"Silent Night" has new meaning for a Louisiana church after they were issued criminal sanctions because their worship services exceeded 60 decibels—which is about the same noise level of a dishwasher.
The executive pastor of Vintage Church was issued a criminal summons and the rest of the staff was threatened with "physical arrest" if they used any microphones or amplified sound in their worship services, according to a lawsuit filed by Liberty Institute.
Jefferson Parish, Louisiana and the Jefferson Parish Sheriff's Office (JPSO) are named in the lawsuit—alleging that the local government is "imposing unwarranted and unreasonable demands on the members of Vintage Church."

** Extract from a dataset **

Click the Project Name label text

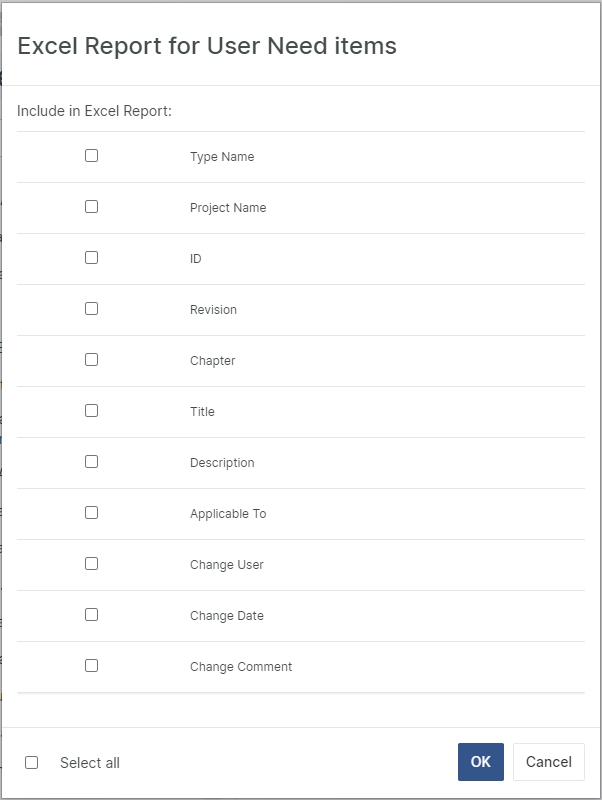(228, 208)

"Federal and Louisiana law both protect Vintage Church from this sort of targeted enforcement," Liberty Institute attorney Justin Butterfield said.
For the record, I reached out to the sheriff for comment—but he declined to speak to me.
The trouble started back in August when the small evangelical congregation announced plans to expand its existing sanctuary—located within a subdivision.
However, that meant the church had to temporarily relocate its two Sunday morning worship services to an enclosed outdoor tent. The church applied for, and was granted a permit to erect the structure.
On Aug. 9, a neighbor called authorities to complain about the noise levels.
On Aug. 18, the church was told by the sheriff's office that any sounds before 8:50 a.m. had to be kept below 60 decibels. They also told the church they could not set up for the Sunday service until after 8:50 a.m.
Pastor Rob Wilton told me that was the start of what would become weekly visits by heavy-handed authorities.
"It's been difficult," he told me. "We have been consistently hassled by our neighbors and by the parish officials since the first of August—every single week."
By Nov. 12 the sheriff's office escalated their bullying tactics by issuing a stern warning to the church—vowing to either "issue summons or even 'physically arrest' Vintage Church personnel if any amplified sound were used by the church for the first service, including the pastor's use of a microphone to preach, regardless of the sound levels."
So that meant no microphones, no electric guitars, no musical instruments that required amplification.
The church complied with those demands—but it turned out not to matter.
The following was written in the lawsuit:
"On Nov. 15th, 2015, six JPSO officers in six marked JPSO vehicles, plus Sheriff (Newell) Normand in an unmarked black SUV, arrived at Vintage Church in response to a neighbor's call. Vintage Church was not using any sound amplification, but JPSO officers demanded to inspect the equipment in the Vintage Church's tent to ensure that there was no sound amplification. Vintage Church's pastors showed the JPSO officers that all sound equipment was unplugged. JPSO nevertheless issued a second summons to Pastor (Matt) Brichetto, stating that the sound levels were above 60 dB without any amplification at all."
What were they supposed to do—whisper the morning sermon?
"I preached without a microphone but we still received a second criminal summons," the pastor told me. "They literally issued the summons in front of the congregation. Thankfully they allowed me to continue to preach."
The executive pastor had previously been slapped with a criminal summons—delivered in front of stunned church members.
"They even took his fingerprints on our property," Pastor Wilton told me.
Let's put this in some perspective, folks. The church was not hosting a weekly Guns & Roses concert. It was a worship service.
Liberty Institute says parish ordinances allow local residents to engage in all sorts of activities on Sunday morning that are much louder than 60 decibels.
"The parish allows things like lawn mowers and jackhammers starting at 8 a.m. on Sunday while placing these burdensome restrictions on the church," attorney Butterfield told me.
If it's OK to use a jackhammer on Sunday morning, why isn't it OK to worship Jesus?
There are always two sides to a story. The neighbors may very well have a valid argument. But since neither the neighbors nor the sheriff's office want to go on the record, we don't know what that argument might be.
Regardless, the storm trooper tactics of the Jefferson Parish Sheriff's Office are uncalled for.
"We are seeing more and more of this sort of hostility toward churches in the United States," Butterfield told me. "Five or ten years ago the idea that a church would be issued a criminal summons and would be subjected to this sort of continuous investigation just for having a worship service would be unthinkable."
I'm certain that Sheriff Normand has much more important things to do on a Sunday morning than bully and harass a small evangelical church.
Perhaps he might consider spending next Sunday reading the Good Book or the U.S. Constitution.